Another unmistakable, and often mentioned, influence on Neubauten’s sound is Blixa Bargeld‘s association with Nick Cave, Bargeld being the guitarist in Cave’s Bad Seeds. Einstürzende Neubauten have seldom sounded as Rock as they do on “Die Interimsliebenden”, which has the biggest bassline in existence anywhere. The Bad Seeds influence isn’t just noticeable in the feel of the tracks, though. More than Rock, it is the gentler harmonic approach to vocals of tracks like “Zebulon” that are reminiscent of the Bad Seeds. “Salamandrina”, for instance, would happily sit on a Nick Cave album. Eleven years on Tabula Rasa is not tabula rasa. It is a turning point in the music of Neubauten, displaying both where they have come from and where they are going. More importantly, it still sounds every bit as great and confident as it did in 1993.

Kalte Sterne - sleeve detailKalte Sterne is the early recordings (1980-1982) of Neubauten, and not what I was expecting. Prior to Kalte Sterne, the earliest Einstürzende Neubauten I had heard was their first album Kollaps, and this coloured my expectations – which the band happily shot down in flames, as they have a tendency of doing. The first half of Kalte Sterne is much more Rock than the chaotic Kollaps-era Einstürzende Neubauten. Tracks like “Fuer den Untergang” or “Zuckendes Fleisch” put the Rock into Industrial music. The sound is sparse and minimal. Punk/Rock reduced to its most basic primal form: metal drums, vocals, and an insistent throbbing bassline. The sound of early eighties new wave pushed to breaking point. Blixa Bargeld’s stint as Bad Seeds guitarist is often cited as Einstürzende Neubauten’s later move towards rock. There is much truth in that. However, Kalte Sterne clearly shows that the Rock was always there – waiting to be rekindled with Bad Seeds sensibilities. However, something of the insistent basslines of “Fuer den Untergang” can be heard in later songs such as Haus Der Lüge‘s “Hirnlego” or Tabula Rasa‘s “Sie”.

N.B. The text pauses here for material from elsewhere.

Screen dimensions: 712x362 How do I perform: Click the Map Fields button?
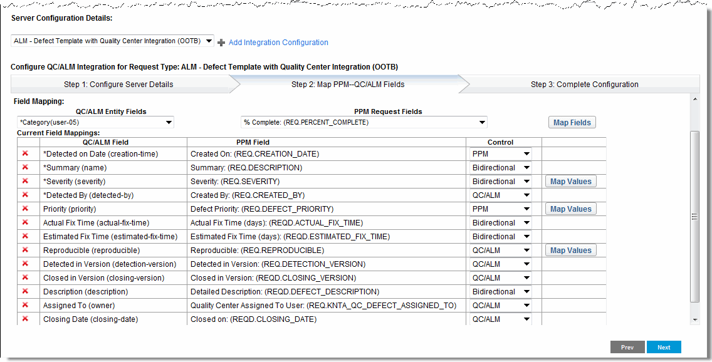572,123
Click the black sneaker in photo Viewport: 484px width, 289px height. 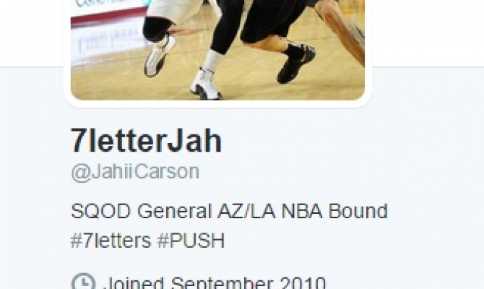295,64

The ordering of tracks on the CD is chronological, which allows us to hear Einstürzende Neubauten’s evolution. The music moves from Rock towards to the sound of Kollaps, particularly with the arrival of FM Einheit. TV sets, survival blankets, toy guitars, and of course meat, take their place along side guitars and metal drum kits. Tracks from 1981 such as “Pygmaeen” and “Ehrlicher Stein” are harsh musique concrète revelling in chaos. A high point has to be “Thirsty Animal”, their collaboration with Lydia Lunch and Rowland S. Howard; Einstürzende Neubauten smacking head on with Teenage Jesus and The Birthday Party. The resulting music every bit is as fucked up as it sounds like it should be.

Kalte Sterne shows that Kollaps is far from Einstürzende Neubauten’s starting point, but the result of their experiments which first reduced rock to its bare essentials then turned it inside out until it collapsed.